The theorem also gives statisticians the power to tell when something fishy is happening. Say you’re sipping coffee at Old Slaughter’s when a patron hands you a coin and bets that you can’t get 45 heads in 100 flips. You try, and only get 20. How can you tell whether he gave you a trick coin and the process is not as random as it ought to be? Thanks to the central limit theorem, you know that the numbers up to 20 only cover 0.15% of the bell, so there’s only a 0.15% chance a fair coin would give such a bad result. You’re almost certainly being had.

That’s the true power of Laplace’s formula. He knew that averaging over any process gives you a bell curve, which lets you say something about that process, without knowing anything deeper about how it works.

Handle With Care

Despite its centrality to modern science, the central limit theorem has limits of its own. It only works when you’re combining many samples, and those samples need to be independent. If they’re not — for example, if you only run a national presidential poll in a single small town in Maine — repeating the experiment won’t get you closer to the expected bell curve.
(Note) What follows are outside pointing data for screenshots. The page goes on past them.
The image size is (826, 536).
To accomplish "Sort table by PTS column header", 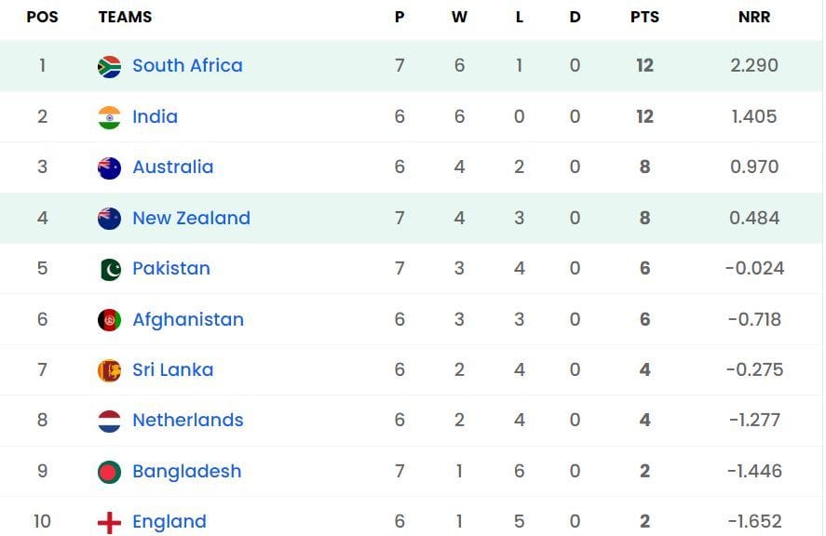I will coord(645,17).
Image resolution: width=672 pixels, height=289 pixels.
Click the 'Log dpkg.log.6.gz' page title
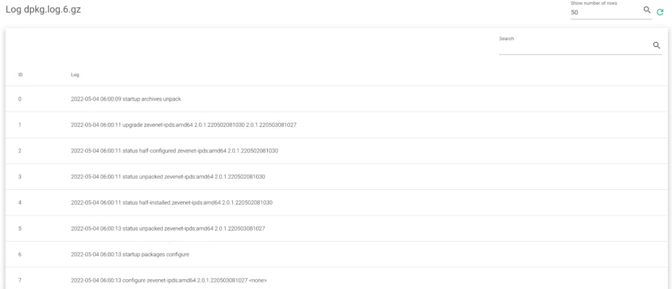[x=44, y=11]
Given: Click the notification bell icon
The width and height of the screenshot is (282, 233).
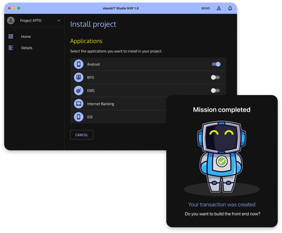Looking at the screenshot, I should click(230, 8).
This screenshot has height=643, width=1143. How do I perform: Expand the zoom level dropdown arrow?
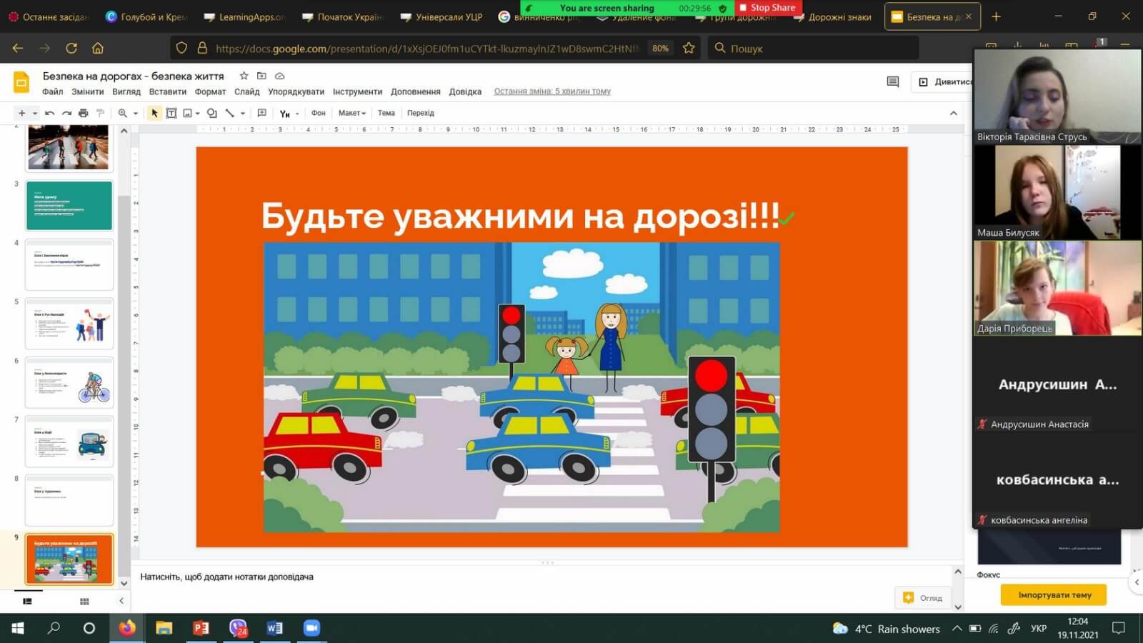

And sometimes in science, the outliers can be more important than the average. “The ‘hundred-year flood’ is suddenly happening more often,” said Richard D. De Veaux, an applied statistician at Williams College. “These days, modeling extreme events is probably as important as modeling the mean.”

Fortunately, the idea behind the central limit theorem — the power and reliability of averages — has been used far and wide to extend the power of statistics. Statisticians often formulate a version of the central limit theorem for whatever specific problem they’re working on. “There’s so many more complicated things where if you’re clever you can write it as a sample mean plus some error,” Wasserman said. In those cases, you can use a variant of the theorem to simplify the problem.

The central limit theorem is a pillar of modern science, ultimately, because it’s a pillar of the world around us. When we combine lots of independent measurements, we get clusters. And if we’re clever enough, we can use those clusters to find out something interesting about the processes that made them.